SRE Runbook Agent Skills
Portable Agent Skills for creating, reviewing, and safely executing production SRE runbooks.
Create runbooks. Review them with a clean context. Execute them safely, one step at a time.
This repository publishes reusable Agent Skills for operational documentation and incident response workflows. The skills are designed for SREs, platform engineers, DevOps engineers, incident commanders, and on-call engineers who want AI-assisted runbooks that are clear, safe, and executable.
The practices in these skills are inspired by Google SRE practices and aligned with common SRE best practices: actionable alerting, emergency response, safe mitigation, verification, rollback criteria, escalation, and clear ownership.
Included Skills
| Skill | Purpose |
|---|---|
sre-runbook-author | Create execution-focused runbooks for alerts, incidents, mitigations, rollbacks, diagnostics, and escalation. |
sre-runbook-reviewer | Review runbooks from a clean-context perspective and identify gaps, unsafe actions, hidden assumptions, and missing verification. |
sre-runbook-executor | Walk through an existing runbook one step at a time with evidence capture, ambiguity stops, and approval gates for risky actions. |
Example Use Cases
- "Create a runbook for this high 5xx alert."
- "Review this runbook as if you had no prior context."
- "Execute this runbook safely and stop before risky actions."
- "Find hidden assumptions or missing steps in this rollback procedure."
- "Turn this incident response process into a clear agent-executable runbook."
Installation
Compatible tools generally discover skills as directories containing SKILL.md.
Project-local install:
mkdir -p .agents/skills
cp -r skills/sre-runbook-* .agents/skills/
User-level install:
mkdir -p ~/.agents/skills
cp -r skills/sre-runbook-* ~/.agents/skills/
Some tools use their own skill or plugin paths, such as .gemini/skills/, ~/.gemini/skills/, or product-specific extension directories. Check your tool's current documentation before installing.
Safety Model
The skills are built around conservative incident response:
- Start with the incident input and the applicable runbook.
- Separate read-only diagnostics from low-risk and risky actions.
- Stop when steps are ambiguous, required access is missing, or observed state diverges from the runbook.

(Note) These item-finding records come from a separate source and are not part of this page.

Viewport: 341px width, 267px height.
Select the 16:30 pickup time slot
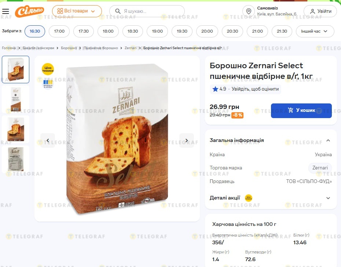tap(35, 31)
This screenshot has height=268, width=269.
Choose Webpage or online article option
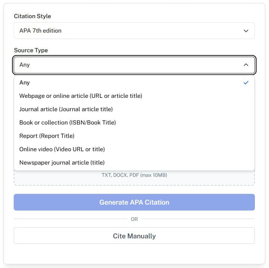(81, 96)
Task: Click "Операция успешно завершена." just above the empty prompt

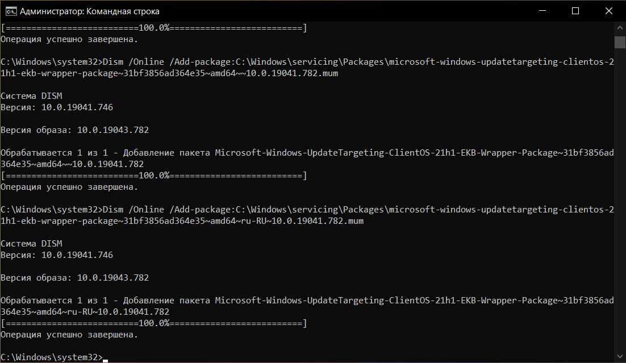Action: (x=69, y=335)
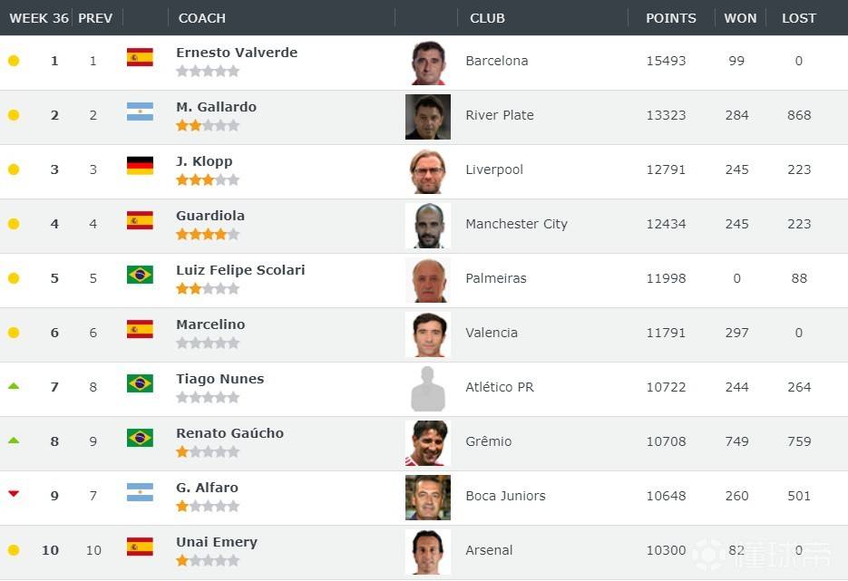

- Ask for explicit approval before risky actions such as deploys, rollbacks, restarts, scaling operations, failovers, config changes, data changes, permission changes, alert suppression, or resource deletion.
- Preserve evidence and compare actual results with expected results.
Example Prompts
Create a production SRE runbook for alert <ALERT_NAME>. Use placeholders for missing dashboards, thresholds, owners, and commands.

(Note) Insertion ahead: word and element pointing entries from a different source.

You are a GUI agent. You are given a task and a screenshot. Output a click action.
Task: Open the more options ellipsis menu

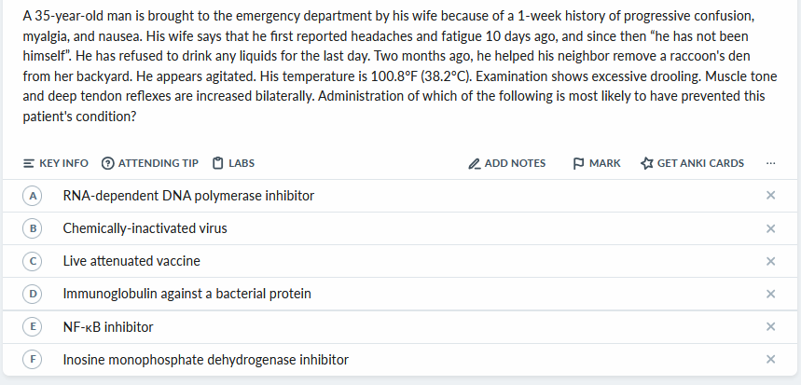770,163
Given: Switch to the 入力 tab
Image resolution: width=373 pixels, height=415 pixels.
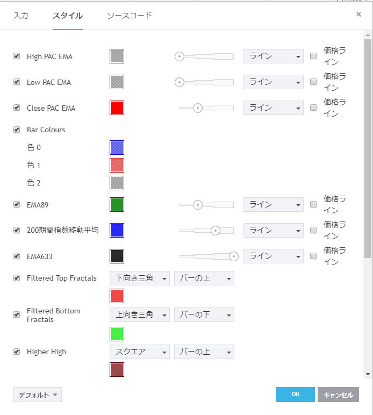Looking at the screenshot, I should click(21, 16).
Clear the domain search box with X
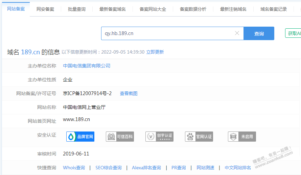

Review this runbook from a clean-context perspective. Flag anything that would confuse an on-call engineer at 3 AM.
Execute this runbook one step at a time. Start with read-only diagnostics and stop before any risky action.
Examples
- Generic high HTTP 5xx error rate runbook
- Kafka consumer lag runbook
- Kubernetes deployment rollback runbook
License
This project is licensed under the MIT License. See LICENSE.